(Stored data)
+++++

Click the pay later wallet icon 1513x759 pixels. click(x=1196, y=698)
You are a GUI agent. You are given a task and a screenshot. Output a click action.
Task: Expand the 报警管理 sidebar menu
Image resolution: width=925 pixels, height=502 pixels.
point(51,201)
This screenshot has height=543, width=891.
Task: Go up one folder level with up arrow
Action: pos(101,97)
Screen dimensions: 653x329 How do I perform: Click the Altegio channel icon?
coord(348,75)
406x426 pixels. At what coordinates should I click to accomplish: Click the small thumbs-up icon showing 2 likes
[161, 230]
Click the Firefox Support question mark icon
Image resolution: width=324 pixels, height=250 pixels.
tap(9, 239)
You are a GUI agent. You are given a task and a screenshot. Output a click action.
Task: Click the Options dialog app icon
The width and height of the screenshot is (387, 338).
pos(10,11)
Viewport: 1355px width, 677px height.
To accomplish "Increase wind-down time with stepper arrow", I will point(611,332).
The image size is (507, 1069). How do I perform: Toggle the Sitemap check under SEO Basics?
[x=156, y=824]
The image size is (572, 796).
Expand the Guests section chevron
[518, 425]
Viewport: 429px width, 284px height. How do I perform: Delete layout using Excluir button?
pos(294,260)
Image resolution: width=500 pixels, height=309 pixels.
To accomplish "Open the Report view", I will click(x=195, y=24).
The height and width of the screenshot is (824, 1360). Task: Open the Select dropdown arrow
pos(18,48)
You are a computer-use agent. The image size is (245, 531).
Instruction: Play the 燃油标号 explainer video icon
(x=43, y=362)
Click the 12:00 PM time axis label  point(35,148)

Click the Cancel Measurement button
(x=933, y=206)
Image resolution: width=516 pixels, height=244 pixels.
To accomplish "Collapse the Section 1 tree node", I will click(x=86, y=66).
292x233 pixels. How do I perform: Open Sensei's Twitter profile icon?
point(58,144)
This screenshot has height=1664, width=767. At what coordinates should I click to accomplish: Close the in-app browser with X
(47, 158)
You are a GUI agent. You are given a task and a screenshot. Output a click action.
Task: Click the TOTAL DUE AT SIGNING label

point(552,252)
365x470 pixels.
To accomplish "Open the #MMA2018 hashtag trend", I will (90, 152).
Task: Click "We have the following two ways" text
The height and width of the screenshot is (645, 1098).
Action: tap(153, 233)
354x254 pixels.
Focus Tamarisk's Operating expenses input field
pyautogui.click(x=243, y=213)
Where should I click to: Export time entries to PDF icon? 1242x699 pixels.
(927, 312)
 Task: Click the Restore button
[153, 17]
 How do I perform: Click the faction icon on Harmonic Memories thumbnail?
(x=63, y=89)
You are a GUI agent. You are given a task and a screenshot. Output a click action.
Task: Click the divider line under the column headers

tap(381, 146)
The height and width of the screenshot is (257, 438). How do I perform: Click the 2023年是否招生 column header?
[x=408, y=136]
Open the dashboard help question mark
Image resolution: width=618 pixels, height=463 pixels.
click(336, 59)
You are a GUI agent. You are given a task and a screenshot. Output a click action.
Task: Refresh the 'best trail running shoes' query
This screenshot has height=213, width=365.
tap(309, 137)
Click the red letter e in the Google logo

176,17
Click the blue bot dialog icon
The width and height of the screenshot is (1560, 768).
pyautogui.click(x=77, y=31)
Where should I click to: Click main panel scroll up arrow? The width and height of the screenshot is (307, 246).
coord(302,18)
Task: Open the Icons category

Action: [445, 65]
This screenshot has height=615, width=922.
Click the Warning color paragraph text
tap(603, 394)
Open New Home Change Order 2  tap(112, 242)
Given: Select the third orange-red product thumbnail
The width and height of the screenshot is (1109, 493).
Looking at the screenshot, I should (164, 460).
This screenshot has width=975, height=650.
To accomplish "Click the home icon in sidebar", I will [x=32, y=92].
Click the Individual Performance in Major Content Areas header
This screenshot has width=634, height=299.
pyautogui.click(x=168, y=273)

+++++

▶ **Problem requirements**:
Starting at the first entry and ending at the last, reproduce each one exactly.

▶ **Final answer**:
Click the pay later wallet icon 1513x759 pixels. click(x=1196, y=698)
You are a GUI agent. You are given a task and a screenshot. Output a click action.
Task: Expand the 报警管理 sidebar menu
Image resolution: width=925 pixels, height=502 pixels.
point(51,201)
This screenshot has height=543, width=891.
Task: Go up one folder level with up arrow
Action: pos(101,97)
Screen dimensions: 653x329 How do I perform: Click the Altegio channel icon?
coord(348,75)
406x426 pixels. At what coordinates should I click to accomplish: Click the small thumbs-up icon showing 2 likes
[161, 230]
Click the Firefox Support question mark icon
Image resolution: width=324 pixels, height=250 pixels.
tap(9, 239)
You are a GUI agent. You are given a task and a screenshot. Output a click action.
Task: Click the Options dialog app icon
The width and height of the screenshot is (387, 338).
pos(10,11)
Viewport: 1355px width, 677px height.
To accomplish "Increase wind-down time with stepper arrow", I will point(611,332).
The image size is (507, 1069). How do I perform: Toggle the Sitemap check under SEO Basics?
[x=156, y=824]
The image size is (572, 796).
Expand the Guests section chevron
[518, 425]
Viewport: 429px width, 284px height. How do I perform: Delete layout using Excluir button?
pos(294,260)
Image resolution: width=500 pixels, height=309 pixels.
To accomplish "Open the Report view", I will click(x=195, y=24).
The height and width of the screenshot is (824, 1360). Task: Open the Select dropdown arrow
pos(18,48)
You are a computer-use agent. The image size is (245, 531).
Instruction: Play the 燃油标号 explainer video icon
(x=43, y=362)
Click the 12:00 PM time axis label  point(35,148)

Click the Cancel Measurement button
(x=933, y=206)
Image resolution: width=516 pixels, height=244 pixels.
To accomplish "Collapse the Section 1 tree node", I will click(x=86, y=66).
292x233 pixels. How do I perform: Open Sensei's Twitter profile icon?
point(58,144)
This screenshot has height=1664, width=767. At what coordinates should I click to accomplish: Close the in-app browser with X
(47, 158)
You are a GUI agent. You are given a task and a screenshot. Output a click action.
Task: Click the TOTAL DUE AT SIGNING label

point(552,252)
365x470 pixels.
To accomplish "Open the #MMA2018 hashtag trend", I will (90, 152).
Task: Click "We have the following two ways" text
The height and width of the screenshot is (645, 1098).
Action: tap(153, 233)
354x254 pixels.
Focus Tamarisk's Operating expenses input field
pyautogui.click(x=243, y=213)
Where should I click to: Export time entries to PDF icon? 1242x699 pixels.
(927, 312)
 Task: Click the Restore button
[153, 17]
 How do I perform: Click the faction icon on Harmonic Memories thumbnail?
(x=63, y=89)
You are a GUI agent. You are given a task and a screenshot. Output a click action.
Task: Click the divider line under the column headers

tap(381, 146)
The height and width of the screenshot is (257, 438). How do I perform: Click the 2023年是否招生 column header?
[x=408, y=136]
Open the dashboard help question mark
Image resolution: width=618 pixels, height=463 pixels.
click(336, 59)
You are a GUI agent. You are given a task and a screenshot. Output a click action.
Task: Refresh the 'best trail running shoes' query
This screenshot has height=213, width=365.
tap(309, 137)
Click the red letter e in the Google logo

176,17
Click the blue bot dialog icon
The width and height of the screenshot is (1560, 768).
pyautogui.click(x=77, y=31)
Where should I click to: Click main panel scroll up arrow? The width and height of the screenshot is (307, 246).
coord(302,18)
Task: Open the Icons category

Action: [445, 65]
This screenshot has height=615, width=922.
Click the Warning color paragraph text
tap(603, 394)
Open New Home Change Order 2  tap(112, 242)
Given: Select the third orange-red product thumbnail
The width and height of the screenshot is (1109, 493).
Looking at the screenshot, I should (164, 460).
This screenshot has width=975, height=650.
To accomplish "Click the home icon in sidebar", I will [x=32, y=92].
Click the Individual Performance in Major Content Areas header
This screenshot has width=634, height=299.
pyautogui.click(x=168, y=273)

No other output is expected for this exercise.